Stored entries:
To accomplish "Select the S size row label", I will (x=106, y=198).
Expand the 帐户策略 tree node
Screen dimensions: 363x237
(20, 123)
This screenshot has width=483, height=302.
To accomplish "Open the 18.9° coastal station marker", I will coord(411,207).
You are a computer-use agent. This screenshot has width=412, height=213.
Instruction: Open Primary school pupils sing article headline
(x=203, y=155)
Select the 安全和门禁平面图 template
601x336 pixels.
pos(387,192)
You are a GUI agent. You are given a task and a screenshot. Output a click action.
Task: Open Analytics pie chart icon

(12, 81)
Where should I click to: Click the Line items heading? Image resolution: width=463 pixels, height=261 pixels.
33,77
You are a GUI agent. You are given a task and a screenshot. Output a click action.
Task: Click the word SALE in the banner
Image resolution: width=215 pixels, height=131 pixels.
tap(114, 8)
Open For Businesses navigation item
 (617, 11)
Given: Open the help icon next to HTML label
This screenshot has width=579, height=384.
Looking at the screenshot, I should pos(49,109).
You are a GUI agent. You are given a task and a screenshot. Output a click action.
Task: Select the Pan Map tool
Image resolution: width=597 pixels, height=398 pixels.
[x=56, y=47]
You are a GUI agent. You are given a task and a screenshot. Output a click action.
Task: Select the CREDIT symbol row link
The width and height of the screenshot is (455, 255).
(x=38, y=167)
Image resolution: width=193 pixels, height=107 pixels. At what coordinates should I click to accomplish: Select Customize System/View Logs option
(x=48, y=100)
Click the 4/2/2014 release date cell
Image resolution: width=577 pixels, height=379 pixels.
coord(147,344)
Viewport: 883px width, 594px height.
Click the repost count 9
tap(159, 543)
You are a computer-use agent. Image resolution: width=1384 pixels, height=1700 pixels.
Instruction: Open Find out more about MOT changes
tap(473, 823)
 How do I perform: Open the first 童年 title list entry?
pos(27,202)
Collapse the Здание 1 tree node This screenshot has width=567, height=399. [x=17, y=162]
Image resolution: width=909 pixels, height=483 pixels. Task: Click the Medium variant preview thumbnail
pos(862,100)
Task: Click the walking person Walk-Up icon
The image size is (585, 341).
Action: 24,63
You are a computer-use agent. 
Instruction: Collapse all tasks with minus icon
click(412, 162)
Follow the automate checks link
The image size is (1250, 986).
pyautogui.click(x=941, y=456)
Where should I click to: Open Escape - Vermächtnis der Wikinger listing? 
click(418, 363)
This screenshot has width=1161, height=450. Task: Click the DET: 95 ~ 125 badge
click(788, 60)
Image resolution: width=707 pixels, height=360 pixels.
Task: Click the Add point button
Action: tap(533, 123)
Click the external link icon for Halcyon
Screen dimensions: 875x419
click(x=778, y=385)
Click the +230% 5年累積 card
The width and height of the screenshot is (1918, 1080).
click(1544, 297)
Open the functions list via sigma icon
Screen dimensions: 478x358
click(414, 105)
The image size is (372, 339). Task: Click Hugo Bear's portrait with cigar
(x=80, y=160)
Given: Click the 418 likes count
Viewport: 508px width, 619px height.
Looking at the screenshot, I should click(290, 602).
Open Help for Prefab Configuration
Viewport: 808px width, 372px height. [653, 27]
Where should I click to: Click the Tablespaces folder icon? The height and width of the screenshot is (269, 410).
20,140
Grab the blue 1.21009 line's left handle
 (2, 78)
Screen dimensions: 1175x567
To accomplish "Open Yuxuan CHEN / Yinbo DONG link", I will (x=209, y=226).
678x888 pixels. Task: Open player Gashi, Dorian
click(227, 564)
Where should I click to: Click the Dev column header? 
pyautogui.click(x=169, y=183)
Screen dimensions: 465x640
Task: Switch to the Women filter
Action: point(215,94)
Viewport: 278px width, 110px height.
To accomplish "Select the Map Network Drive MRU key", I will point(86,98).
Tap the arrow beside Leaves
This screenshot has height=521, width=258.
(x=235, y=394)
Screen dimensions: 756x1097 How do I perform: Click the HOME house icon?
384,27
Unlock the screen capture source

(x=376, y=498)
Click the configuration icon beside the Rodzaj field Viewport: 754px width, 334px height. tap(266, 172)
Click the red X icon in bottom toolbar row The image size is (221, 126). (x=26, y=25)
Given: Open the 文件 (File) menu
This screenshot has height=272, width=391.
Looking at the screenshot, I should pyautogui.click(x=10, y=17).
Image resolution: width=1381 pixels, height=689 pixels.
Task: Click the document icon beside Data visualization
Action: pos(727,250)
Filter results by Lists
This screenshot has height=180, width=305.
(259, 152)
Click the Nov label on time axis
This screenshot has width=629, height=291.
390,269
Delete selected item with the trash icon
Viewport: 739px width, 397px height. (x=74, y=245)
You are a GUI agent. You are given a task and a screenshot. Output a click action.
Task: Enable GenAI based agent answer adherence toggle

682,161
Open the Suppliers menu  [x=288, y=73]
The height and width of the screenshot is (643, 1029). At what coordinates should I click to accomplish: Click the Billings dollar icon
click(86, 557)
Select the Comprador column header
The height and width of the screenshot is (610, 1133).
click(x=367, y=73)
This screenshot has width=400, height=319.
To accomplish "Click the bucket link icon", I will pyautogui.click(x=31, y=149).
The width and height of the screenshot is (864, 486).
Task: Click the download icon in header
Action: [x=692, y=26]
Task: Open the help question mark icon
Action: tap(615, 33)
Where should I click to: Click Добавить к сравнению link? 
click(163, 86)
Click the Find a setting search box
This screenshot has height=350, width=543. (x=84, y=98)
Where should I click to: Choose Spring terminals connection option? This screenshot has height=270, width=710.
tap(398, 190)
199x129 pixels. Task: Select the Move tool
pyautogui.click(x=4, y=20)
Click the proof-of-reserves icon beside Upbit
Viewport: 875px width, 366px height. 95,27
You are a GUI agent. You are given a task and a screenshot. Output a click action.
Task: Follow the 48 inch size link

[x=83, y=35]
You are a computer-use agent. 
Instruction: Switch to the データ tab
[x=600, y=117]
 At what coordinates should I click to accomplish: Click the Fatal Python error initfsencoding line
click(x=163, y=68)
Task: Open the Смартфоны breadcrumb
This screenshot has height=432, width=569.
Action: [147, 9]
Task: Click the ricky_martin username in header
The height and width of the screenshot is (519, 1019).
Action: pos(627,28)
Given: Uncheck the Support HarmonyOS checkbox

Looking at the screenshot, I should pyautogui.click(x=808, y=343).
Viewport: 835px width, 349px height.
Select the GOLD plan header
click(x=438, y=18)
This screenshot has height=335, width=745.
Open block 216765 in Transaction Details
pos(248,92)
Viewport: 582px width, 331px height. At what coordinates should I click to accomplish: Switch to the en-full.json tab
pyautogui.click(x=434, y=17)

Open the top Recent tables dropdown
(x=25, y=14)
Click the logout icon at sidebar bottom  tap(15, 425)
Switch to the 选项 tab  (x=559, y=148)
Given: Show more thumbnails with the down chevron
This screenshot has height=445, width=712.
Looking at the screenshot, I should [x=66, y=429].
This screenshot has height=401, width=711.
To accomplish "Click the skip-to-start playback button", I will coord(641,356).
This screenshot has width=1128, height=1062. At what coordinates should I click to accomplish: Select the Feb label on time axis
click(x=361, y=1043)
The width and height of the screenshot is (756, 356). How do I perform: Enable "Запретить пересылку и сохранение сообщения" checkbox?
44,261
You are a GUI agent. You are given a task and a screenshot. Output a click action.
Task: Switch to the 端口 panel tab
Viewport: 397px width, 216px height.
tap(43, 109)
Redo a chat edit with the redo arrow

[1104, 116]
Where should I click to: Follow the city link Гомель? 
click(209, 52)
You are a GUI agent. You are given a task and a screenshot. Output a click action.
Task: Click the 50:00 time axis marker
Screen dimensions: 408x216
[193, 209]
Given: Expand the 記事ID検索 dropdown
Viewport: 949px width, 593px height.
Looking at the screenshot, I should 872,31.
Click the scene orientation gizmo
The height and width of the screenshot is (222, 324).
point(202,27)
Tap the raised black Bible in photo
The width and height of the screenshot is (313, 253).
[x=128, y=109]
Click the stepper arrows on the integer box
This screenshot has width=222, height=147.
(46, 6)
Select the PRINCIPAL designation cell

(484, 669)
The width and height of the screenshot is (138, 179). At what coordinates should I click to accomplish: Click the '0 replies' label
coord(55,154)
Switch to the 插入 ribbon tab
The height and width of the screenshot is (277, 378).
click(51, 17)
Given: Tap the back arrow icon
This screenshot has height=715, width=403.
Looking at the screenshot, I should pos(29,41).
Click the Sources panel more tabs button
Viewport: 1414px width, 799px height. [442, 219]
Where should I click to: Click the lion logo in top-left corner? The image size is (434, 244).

◆ What you will do ◆
For the lines above, output exactly those from the line containing "Click the external link icon for Halcyon" through the line containing "Screen dimensions: 1175x567", and skip the others.

◆ Finished exercise ◆
Click the external link icon for Halcyon
Screen dimensions: 875x419
click(x=778, y=385)
Click the +230% 5年累積 card
The width and height of the screenshot is (1918, 1080).
click(1544, 297)
Open the functions list via sigma icon
Screen dimensions: 478x358
click(414, 105)
The image size is (372, 339). Task: Click Hugo Bear's portrait with cigar
(x=80, y=160)
Given: Click the 418 likes count
Viewport: 508px width, 619px height.
Looking at the screenshot, I should click(290, 602).
Open Help for Prefab Configuration
Viewport: 808px width, 372px height. [653, 27]
Where should I click to: Click the Tablespaces folder icon? The height and width of the screenshot is (269, 410).
20,140
Grab the blue 1.21009 line's left handle
 (2, 78)
Screen dimensions: 1175x567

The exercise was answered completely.